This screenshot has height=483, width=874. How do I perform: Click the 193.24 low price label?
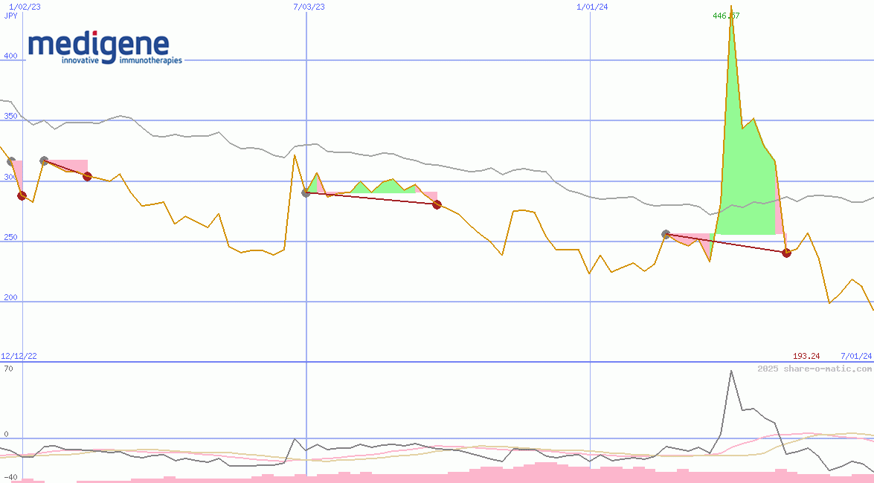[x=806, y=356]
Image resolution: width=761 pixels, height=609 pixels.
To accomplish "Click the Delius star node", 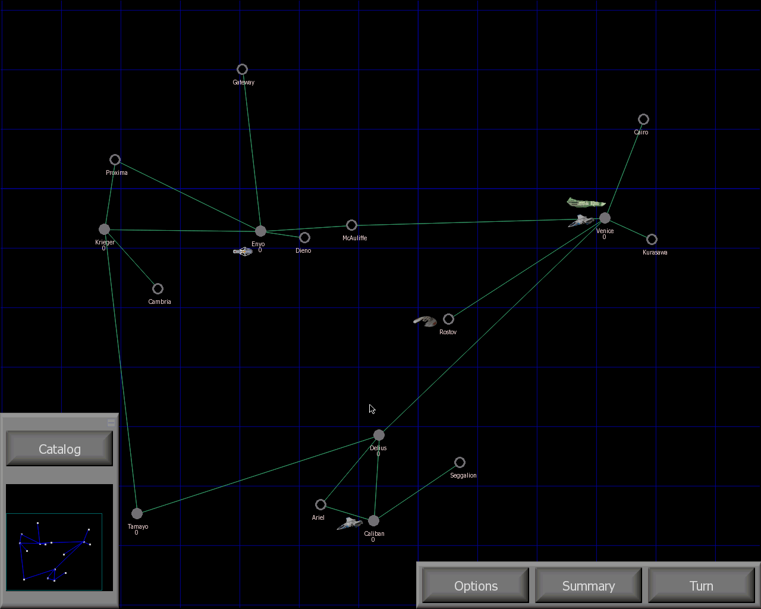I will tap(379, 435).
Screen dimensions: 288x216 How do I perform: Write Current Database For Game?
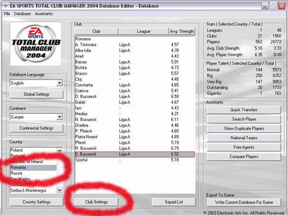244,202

_ACTIVITY_: Where the line with "Screen dimensions: 288x216" appears in the entries above, begin there and restate every line to the end word for word, minus the pictures.

_RESPONSE_:
Screen dimensions: 288x216 How do I perform: Write Current Database For Game?
244,202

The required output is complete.